2, " three value methods " is adopted to describe visual happy line file, have better illustrative than traditional black and white method, avoid the change of the file fingerprint that minor fluctuations that black and white two-value method causes under noise jamming causes simultaneously, therefore this kind of method has better " robustness ".

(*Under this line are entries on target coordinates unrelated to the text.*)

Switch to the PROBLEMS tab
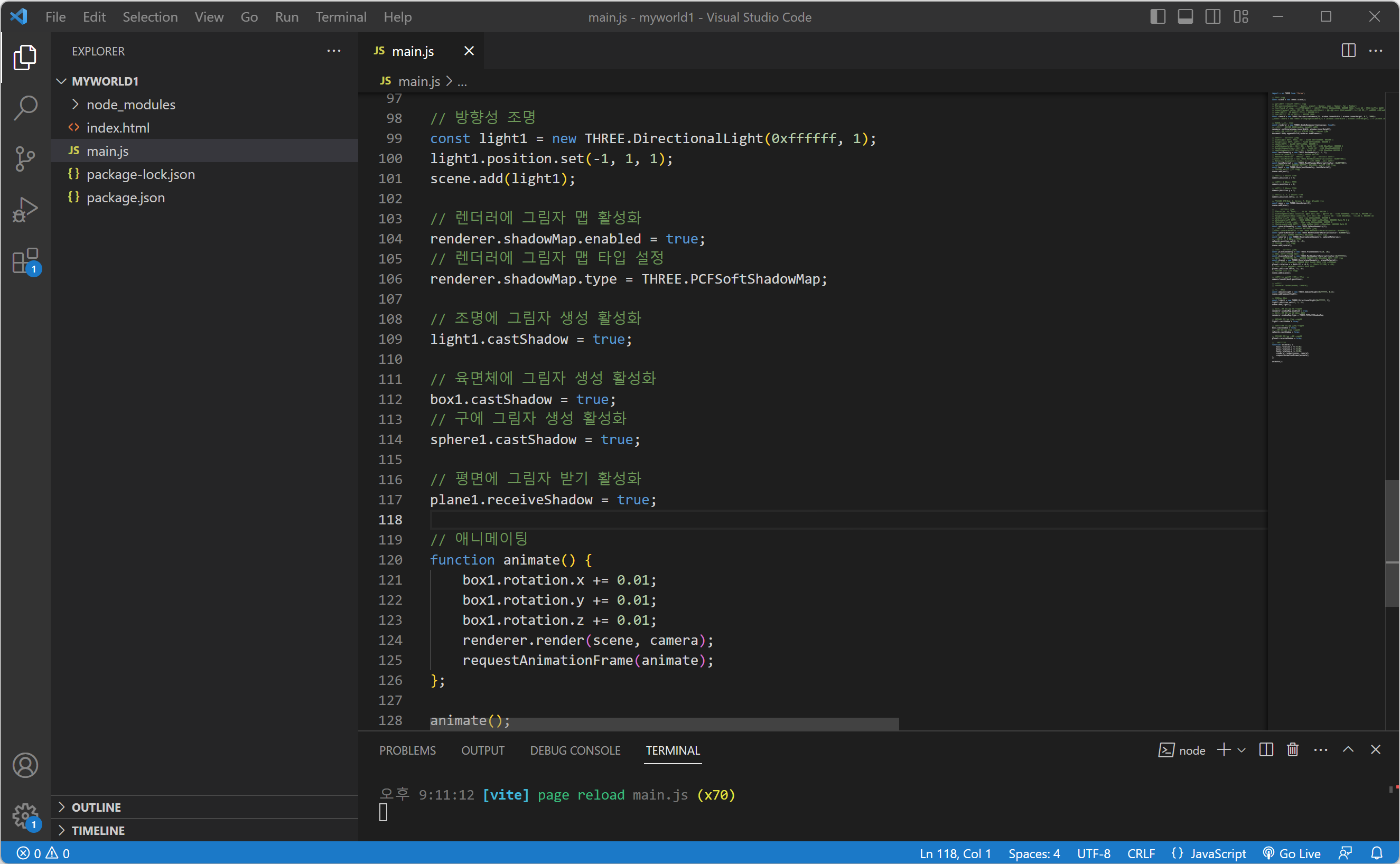 tap(407, 750)
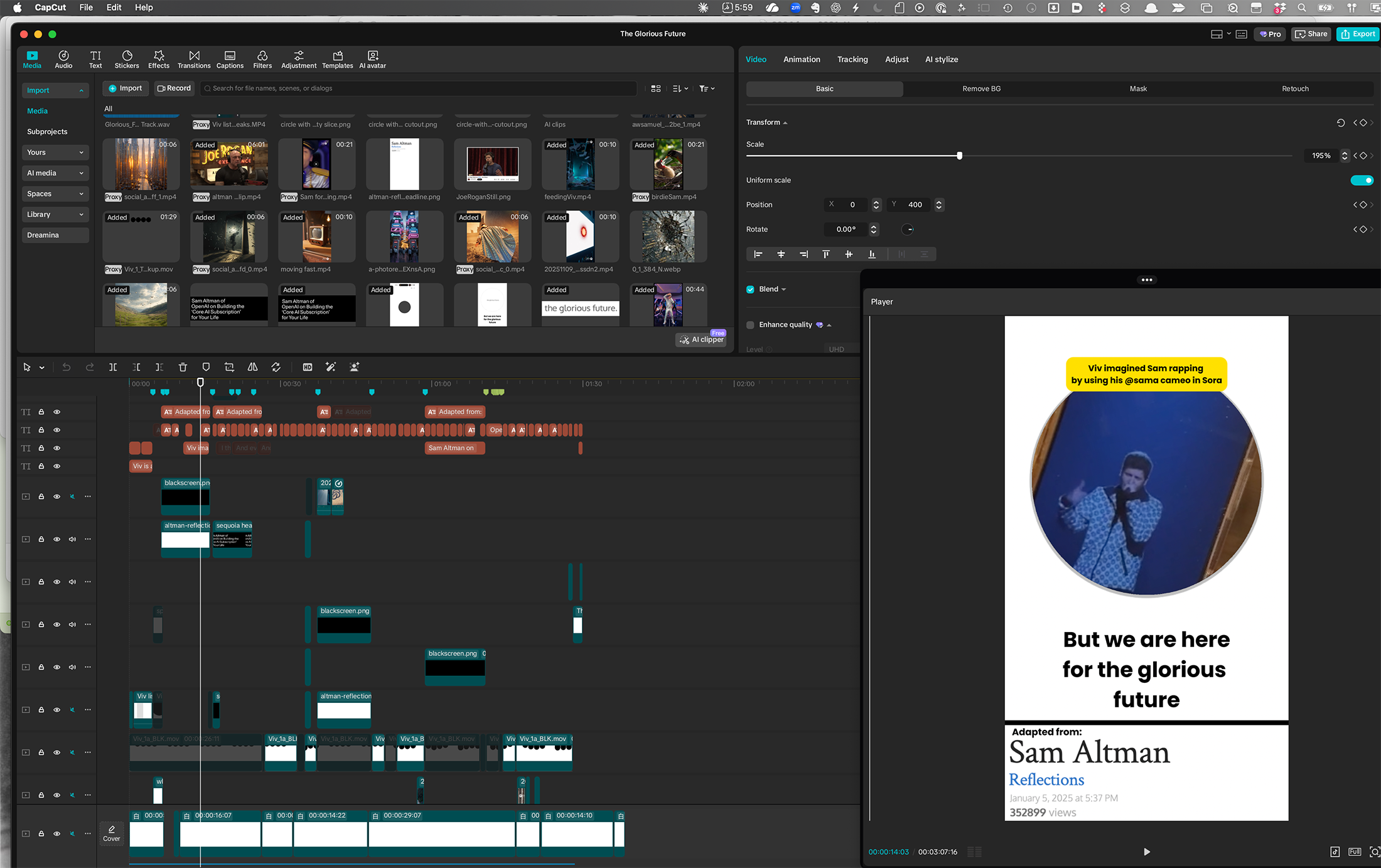This screenshot has height=868, width=1381.
Task: Click the Record button
Action: 174,88
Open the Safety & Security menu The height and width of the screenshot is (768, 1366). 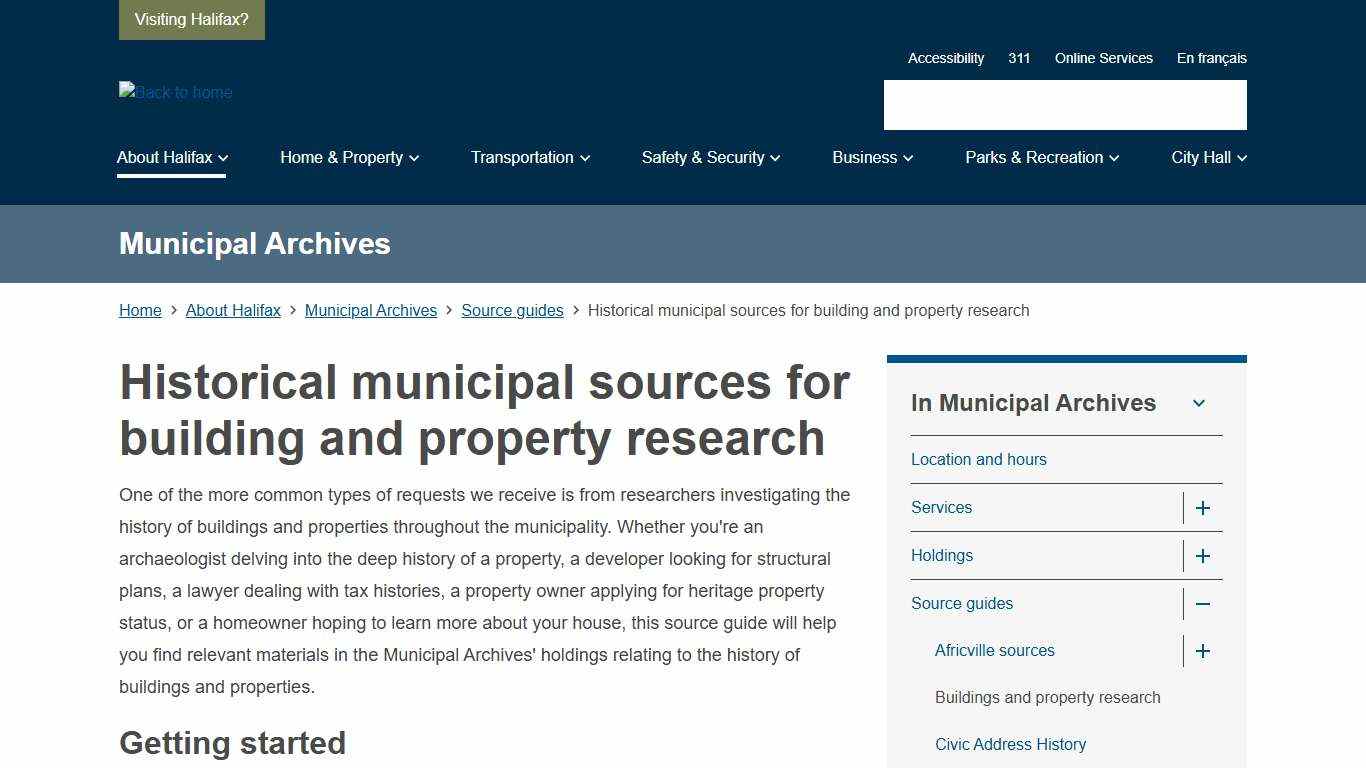tap(710, 157)
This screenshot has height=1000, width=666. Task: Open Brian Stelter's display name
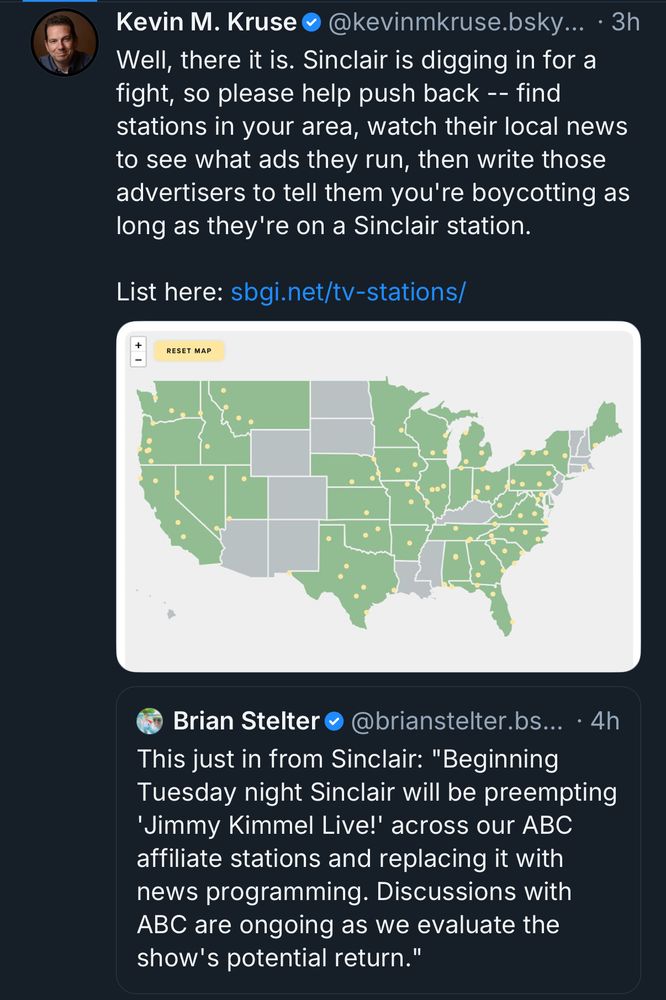coord(246,721)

3, have employed the maximal subset that clustering algorithm obtains rhythm starting point, this kind of method has than a lot of theoretical algorithm and better realizes effect, it filters pseudo-some subset effectively, although also filter out some available points simultaneously, ensure that the existence of effective rhythm starting point from probability.
4, the final happy line tag file generated, the coloured graph-based of tool, the positional information of the rhythm starting point simultaneously in header file, retrieval original position can be set up rapidly when happy line retrieval, and the comparison breviaty of whole music file tag file will have been become to the process of only rhythm start position fragment being compared.
Accompanying drawing explanation
Fig. 1 is functions implementing the present invention block diagrams.
Fig. 2 is original CD music pretreatment process figure.
Fig. 3 is two-dimentional happy print image generative process figure.
Fig. 4 definitely hears Bark curve map.
Fig. 5 adopts " three value methods " to the schematic diagram carrying out interleaving block process output court verdict between adjacent block.
Fig. 6 is by three values { the matrix schematic diagram of 32 row that-1,0,1} forms.
Fig. 7 is the visual image schematic diagram of the happy line of music.
Fig. 8 is music start position extracting method flow chart.
Fig. 9 is peak-to-peak power points before treatment and the peak-to-peak power points schematic diagram after filtering.
Figure 10 is visual happy line document format data figure.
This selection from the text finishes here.